Because of the parties’ selection of Second Method and Loss in the Schedule, the payment to be made on Early Termination was, pursuant to Section 6(e)(i)(4) to be as follows:

“If the Second Method and Loss apply, an amount will be payable equal to the Non-defaulting Party’s Loss in respect of this Agreement. If that amount is a positive number, the Defaulting Party will pay it to the Non-defaulting Party; if it is a negative number, the Non-defaulting Party will pay the absolute value of that amount to the Defaulting Party.”

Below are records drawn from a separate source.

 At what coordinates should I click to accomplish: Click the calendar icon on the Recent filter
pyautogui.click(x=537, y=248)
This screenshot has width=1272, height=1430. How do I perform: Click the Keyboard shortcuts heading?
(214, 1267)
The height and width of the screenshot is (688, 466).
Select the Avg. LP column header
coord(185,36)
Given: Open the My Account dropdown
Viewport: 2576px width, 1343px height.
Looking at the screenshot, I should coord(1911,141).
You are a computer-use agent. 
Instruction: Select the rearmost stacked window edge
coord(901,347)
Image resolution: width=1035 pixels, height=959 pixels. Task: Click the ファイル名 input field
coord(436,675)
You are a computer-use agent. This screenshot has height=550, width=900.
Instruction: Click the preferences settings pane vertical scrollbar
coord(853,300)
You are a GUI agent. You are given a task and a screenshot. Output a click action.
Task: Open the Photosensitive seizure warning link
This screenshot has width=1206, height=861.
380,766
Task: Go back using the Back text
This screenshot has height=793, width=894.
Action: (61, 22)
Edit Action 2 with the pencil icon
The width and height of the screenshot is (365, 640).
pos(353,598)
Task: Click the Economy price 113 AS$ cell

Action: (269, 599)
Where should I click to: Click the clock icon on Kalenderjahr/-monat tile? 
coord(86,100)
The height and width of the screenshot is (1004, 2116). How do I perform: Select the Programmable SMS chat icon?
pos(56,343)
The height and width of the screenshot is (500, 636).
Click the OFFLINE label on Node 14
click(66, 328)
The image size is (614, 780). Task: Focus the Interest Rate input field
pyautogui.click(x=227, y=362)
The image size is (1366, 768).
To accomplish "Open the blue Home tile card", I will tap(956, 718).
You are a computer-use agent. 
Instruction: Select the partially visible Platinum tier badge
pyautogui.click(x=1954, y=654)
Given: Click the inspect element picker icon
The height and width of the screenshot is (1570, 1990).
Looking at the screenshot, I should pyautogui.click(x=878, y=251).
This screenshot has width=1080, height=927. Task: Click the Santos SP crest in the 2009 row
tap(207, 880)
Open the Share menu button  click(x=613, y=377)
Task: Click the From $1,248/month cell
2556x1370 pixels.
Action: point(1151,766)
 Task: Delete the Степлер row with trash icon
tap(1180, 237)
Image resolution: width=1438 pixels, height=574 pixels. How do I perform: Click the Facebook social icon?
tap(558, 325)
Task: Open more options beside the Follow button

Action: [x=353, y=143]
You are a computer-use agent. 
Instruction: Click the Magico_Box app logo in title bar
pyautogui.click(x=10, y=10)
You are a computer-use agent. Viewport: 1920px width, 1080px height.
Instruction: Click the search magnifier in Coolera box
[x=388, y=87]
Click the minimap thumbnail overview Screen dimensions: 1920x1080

The term of art “Loss” is defined in Section 14 of the Master Agreement as follows:

Loss means, with respect to this Agreement or one or more Terminated Transactions, as the case may be, and a party, the Termination Currency Equivalent of an amount that party reasonably determines in good faith to be its total losses and costs (or gain, in which case expressed as a negative number) in connection with this Agreement or that Terminated Transaction or group of Terminated Transactions, as the case may be, including any loss of bargain, cost of funding or, at the election of such party but without duplication, loss or cost incurred as a result of its terminating, liquidating, obtaining or re-establishing any hedge or related trading position (or any gain resulting from any of them). Loss includes losses and costs (or gains) in respect of any payment or delivery required to have been made (assuming satisfaction of each applicable condition precedent) on or before the relevant Early Termination Date and not made, except, so as to avoid duplication, if Section 6(e)(i)(1) or (3) or 6(e)(ii)(2)(A) applies. Loss does not include a party’s legal fees and out-of-pocket expenses referred to under Section 11. A party will determine its Loss as of the relevant Early Termination Date, or, if that is not reasonably practicable, as of the earliest date thereafter as is reasonably practicable. A party may (but need not) determine its Loss by reference to quotations of relevant rates or prices from one or more leading dealers in the relevant markets.”

34.

The provision in the Confirmation that Mandatory Early Termination should be “Applicable” incorporated by reference Articles 16 and 17 of the 2000 ISDA Definitions. Article 16.1 provided as follows:

“16.1.

Mandatory Early Termination. In respect of a Swap Transaction to which “Mandatory Early Termination” is specified to be applicable:

(a)

the party which is out-of-the-money will pay to the party which is in-the-money, subject to any applicable condition precedent, the absolute value of the Cash Settlement Amount, determined in accordance with the provisions of Article 17 of these 2000 Definitions, on the Mandatory Early Termination Date; and

(b)

with effect from the Mandatory Early Termination Date, the Notional Amount in respect of the Swap Transaction will be reduced to zero and (other than the amount, if any, payable pursuant to the provisions of subsection (a) above) neither party will be required to make any further payments in respect of that Swap Transaction.”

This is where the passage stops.